Observations of familial aggregation (λs=8-29) and a 40% identical twin concordance rate prompted recent work towards a comprehensive genetic analysis of systemic lupus erythematosus (SLE). Since 2007, the number of genetic effects known to be associated with human lupus has increased by fivefold, underscoring the complexity of inheritance that probably contributes to this disease. Approximately 35 genes associated with lupus have either been replicated in multiple samples or are near the threshold for genome-wide significance (p > 5 x 10⁻⁸). Some are rare variants that convincingly contribute to lupus only in specific subgroups.
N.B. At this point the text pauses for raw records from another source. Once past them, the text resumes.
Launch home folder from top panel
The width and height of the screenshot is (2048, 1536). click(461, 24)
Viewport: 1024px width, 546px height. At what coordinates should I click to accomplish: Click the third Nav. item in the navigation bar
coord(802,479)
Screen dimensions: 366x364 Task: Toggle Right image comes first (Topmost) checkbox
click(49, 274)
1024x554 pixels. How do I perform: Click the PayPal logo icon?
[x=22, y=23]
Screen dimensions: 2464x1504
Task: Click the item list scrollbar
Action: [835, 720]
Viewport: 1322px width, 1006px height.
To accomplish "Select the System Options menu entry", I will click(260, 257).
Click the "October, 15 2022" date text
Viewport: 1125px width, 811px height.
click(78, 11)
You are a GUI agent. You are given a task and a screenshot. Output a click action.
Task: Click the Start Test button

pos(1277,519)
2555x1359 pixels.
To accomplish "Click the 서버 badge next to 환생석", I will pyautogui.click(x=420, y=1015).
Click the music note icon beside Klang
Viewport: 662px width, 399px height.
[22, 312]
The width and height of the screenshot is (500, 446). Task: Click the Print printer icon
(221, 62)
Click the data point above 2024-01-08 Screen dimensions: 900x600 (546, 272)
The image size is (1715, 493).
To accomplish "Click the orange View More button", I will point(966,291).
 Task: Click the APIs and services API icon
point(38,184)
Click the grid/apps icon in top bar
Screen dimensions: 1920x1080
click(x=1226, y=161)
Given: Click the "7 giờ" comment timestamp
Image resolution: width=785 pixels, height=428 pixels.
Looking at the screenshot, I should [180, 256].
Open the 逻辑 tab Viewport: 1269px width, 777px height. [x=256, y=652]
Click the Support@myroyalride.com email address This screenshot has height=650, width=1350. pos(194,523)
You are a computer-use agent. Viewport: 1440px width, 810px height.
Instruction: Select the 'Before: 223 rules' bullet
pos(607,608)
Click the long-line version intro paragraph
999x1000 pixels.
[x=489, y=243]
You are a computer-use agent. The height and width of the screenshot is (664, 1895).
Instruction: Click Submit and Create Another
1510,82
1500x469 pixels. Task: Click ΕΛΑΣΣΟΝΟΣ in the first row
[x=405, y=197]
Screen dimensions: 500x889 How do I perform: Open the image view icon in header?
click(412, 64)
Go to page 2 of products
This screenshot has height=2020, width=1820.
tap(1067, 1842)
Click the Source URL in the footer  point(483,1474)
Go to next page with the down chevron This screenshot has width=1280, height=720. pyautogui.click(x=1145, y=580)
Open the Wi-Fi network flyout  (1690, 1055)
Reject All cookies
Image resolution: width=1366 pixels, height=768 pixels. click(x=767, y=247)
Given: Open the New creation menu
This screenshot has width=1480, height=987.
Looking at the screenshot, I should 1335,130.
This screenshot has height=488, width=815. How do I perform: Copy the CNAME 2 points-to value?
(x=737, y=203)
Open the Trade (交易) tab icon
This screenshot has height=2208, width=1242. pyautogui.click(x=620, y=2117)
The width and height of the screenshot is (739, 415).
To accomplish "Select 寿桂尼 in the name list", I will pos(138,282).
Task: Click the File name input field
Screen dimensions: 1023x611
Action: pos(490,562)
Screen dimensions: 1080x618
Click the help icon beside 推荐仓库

Strong associations have been found with a large haplotype block in the human leucocyte antigen region, with Fcγ receptors, and with genes coding for complement components, in which a single gene deletion may cause SLE in rare familial cases and copy number variation is more common in the larger population of SLE patients. Examples of newly discovered genes include ITGAM, STAT4 and MECP2/IRAK1. Ongoing studies to build models in which combinations of associated genes might contribute to specific disease manifestations should contribute to improved understanding of disease pathology. In addition, pharmacogenomic components of ongoing clinical trials are likely to provide insights into fundamental disease pathology as well as contributing to informed patient selection for targeted treatments and biomarkers to guide dosing and gauge responsiveness. Besides these potentially valuable new insights into the pathophysiology of an enigmatic, potentially deadly, and, as yet, unsolved disease, genetic studies are likely to suggest novel molecular targets for strategic development of safer and more effective therapeutics.